→ **EXERCISE DESCRIPTION**
Rewrite the lines below with "arrow tip" in place of each occurrence of "arrowhead". Leave everything else unchanged.

★ ★ ★ ★ ★

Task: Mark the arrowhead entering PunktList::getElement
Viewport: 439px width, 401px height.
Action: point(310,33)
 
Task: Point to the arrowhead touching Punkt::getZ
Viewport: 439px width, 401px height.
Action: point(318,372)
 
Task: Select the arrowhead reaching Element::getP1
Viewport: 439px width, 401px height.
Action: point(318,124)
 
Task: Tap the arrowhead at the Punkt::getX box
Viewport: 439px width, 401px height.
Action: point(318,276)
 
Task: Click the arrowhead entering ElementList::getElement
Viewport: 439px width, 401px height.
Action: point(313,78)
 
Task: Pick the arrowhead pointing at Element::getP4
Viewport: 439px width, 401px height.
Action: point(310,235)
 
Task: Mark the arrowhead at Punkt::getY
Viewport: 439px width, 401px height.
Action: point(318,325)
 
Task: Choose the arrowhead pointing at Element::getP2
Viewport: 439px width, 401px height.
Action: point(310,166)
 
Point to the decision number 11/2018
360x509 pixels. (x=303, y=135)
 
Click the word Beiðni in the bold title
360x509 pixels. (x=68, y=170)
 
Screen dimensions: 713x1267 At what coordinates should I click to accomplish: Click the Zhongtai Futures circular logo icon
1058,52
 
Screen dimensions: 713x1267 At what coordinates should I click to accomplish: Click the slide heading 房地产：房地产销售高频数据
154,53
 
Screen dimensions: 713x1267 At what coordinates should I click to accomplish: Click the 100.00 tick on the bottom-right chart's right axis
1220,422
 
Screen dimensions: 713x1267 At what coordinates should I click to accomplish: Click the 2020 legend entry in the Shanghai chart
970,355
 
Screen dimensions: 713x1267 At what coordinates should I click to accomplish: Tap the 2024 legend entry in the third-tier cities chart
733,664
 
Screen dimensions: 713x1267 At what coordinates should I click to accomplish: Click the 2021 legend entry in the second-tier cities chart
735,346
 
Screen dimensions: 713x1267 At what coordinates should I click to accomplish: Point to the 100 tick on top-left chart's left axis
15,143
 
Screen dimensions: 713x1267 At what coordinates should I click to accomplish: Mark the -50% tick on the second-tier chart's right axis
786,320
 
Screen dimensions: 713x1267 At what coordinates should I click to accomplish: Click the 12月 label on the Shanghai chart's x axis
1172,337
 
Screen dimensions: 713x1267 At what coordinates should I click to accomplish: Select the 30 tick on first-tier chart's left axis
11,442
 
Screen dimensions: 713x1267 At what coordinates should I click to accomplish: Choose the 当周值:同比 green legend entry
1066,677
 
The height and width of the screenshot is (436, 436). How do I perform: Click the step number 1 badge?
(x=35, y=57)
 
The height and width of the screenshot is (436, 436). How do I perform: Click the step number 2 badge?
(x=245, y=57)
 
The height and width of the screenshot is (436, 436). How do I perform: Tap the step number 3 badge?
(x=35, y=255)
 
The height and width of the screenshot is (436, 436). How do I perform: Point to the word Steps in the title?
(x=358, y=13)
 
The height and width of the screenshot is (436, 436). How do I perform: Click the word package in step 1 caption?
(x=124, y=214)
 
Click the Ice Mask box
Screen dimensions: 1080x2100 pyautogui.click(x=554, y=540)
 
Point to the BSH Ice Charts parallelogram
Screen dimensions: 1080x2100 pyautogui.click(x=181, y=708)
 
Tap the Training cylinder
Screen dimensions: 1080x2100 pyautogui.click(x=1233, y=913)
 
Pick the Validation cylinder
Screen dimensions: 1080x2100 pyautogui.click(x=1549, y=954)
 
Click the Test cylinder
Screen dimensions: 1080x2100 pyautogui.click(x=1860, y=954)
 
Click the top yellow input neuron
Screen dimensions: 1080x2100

★ ★ ★ ★ ★

→ **ANSWER**
Task: Mark the arrow tip entering PunktList::getElement
Viewport: 439px width, 401px height.
Action: point(310,33)
 
Task: Point to the arrow tip touching Punkt::getZ
Viewport: 439px width, 401px height.
Action: point(318,372)
 
Task: Select the arrow tip reaching Element::getP1
Viewport: 439px width, 401px height.
Action: point(318,124)
 
Task: Tap the arrow tip at the Punkt::getX box
Viewport: 439px width, 401px height.
Action: point(318,276)
 
Task: Click the arrow tip entering ElementList::getElement
Viewport: 439px width, 401px height.
Action: point(313,78)
 
Task: Pick the arrow tip pointing at Element::getP4
Viewport: 439px width, 401px height.
Action: point(310,235)
 
Task: Mark the arrow tip at Punkt::getY
Viewport: 439px width, 401px height.
Action: point(318,325)
 
Task: Choose the arrow tip pointing at Element::getP2
Viewport: 439px width, 401px height.
Action: point(310,166)
 
Point to the decision number 11/2018
360x509 pixels. (x=303, y=135)
 
Click the word Beiðni in the bold title
360x509 pixels. (x=68, y=170)
 
Screen dimensions: 713x1267 At what coordinates should I click to accomplish: Click the Zhongtai Futures circular logo icon
1058,52
 
Screen dimensions: 713x1267 At what coordinates should I click to accomplish: Click the slide heading 房地产：房地产销售高频数据
154,53
 
Screen dimensions: 713x1267 At what coordinates should I click to accomplish: Click the 100.00 tick on the bottom-right chart's right axis
1220,422
 
Screen dimensions: 713x1267 At what coordinates should I click to accomplish: Click the 2020 legend entry in the Shanghai chart
970,355
 
Screen dimensions: 713x1267 At what coordinates should I click to accomplish: Tap the 2024 legend entry in the third-tier cities chart
733,664
 
Screen dimensions: 713x1267 At what coordinates should I click to accomplish: Click the 2021 legend entry in the second-tier cities chart
735,346
 
Screen dimensions: 713x1267 At what coordinates should I click to accomplish: Point to the 100 tick on top-left chart's left axis
15,143
 
Screen dimensions: 713x1267 At what coordinates should I click to accomplish: Mark the -50% tick on the second-tier chart's right axis
786,320
 
Screen dimensions: 713x1267 At what coordinates should I click to accomplish: Click the 12月 label on the Shanghai chart's x axis
1172,337
 
Screen dimensions: 713x1267 At what coordinates should I click to accomplish: Select the 30 tick on first-tier chart's left axis
11,442
 
Screen dimensions: 713x1267 At what coordinates should I click to accomplish: Choose the 当周值:同比 green legend entry
1066,677
 
The height and width of the screenshot is (436, 436). How do I perform: Click the step number 1 badge?
(x=35, y=57)
 
The height and width of the screenshot is (436, 436). How do I perform: Click the step number 2 badge?
(x=245, y=57)
 
The height and width of the screenshot is (436, 436). How do I perform: Tap the step number 3 badge?
(x=35, y=255)
 
The height and width of the screenshot is (436, 436). How do I perform: Point to the word Steps in the title?
(x=358, y=13)
 
The height and width of the screenshot is (436, 436). How do I perform: Click the word package in step 1 caption?
(x=124, y=214)
 
Click the Ice Mask box
Screen dimensions: 1080x2100 pyautogui.click(x=554, y=540)
 
Point to the BSH Ice Charts parallelogram
Screen dimensions: 1080x2100 pyautogui.click(x=181, y=708)
 
Tap the Training cylinder
Screen dimensions: 1080x2100 pyautogui.click(x=1233, y=913)
 
Pick the Validation cylinder
Screen dimensions: 1080x2100 pyautogui.click(x=1549, y=954)
 
Click the Test cylinder
Screen dimensions: 1080x2100 pyautogui.click(x=1860, y=954)
 
Click the top yellow input neuron
Screen dimensions: 1080x2100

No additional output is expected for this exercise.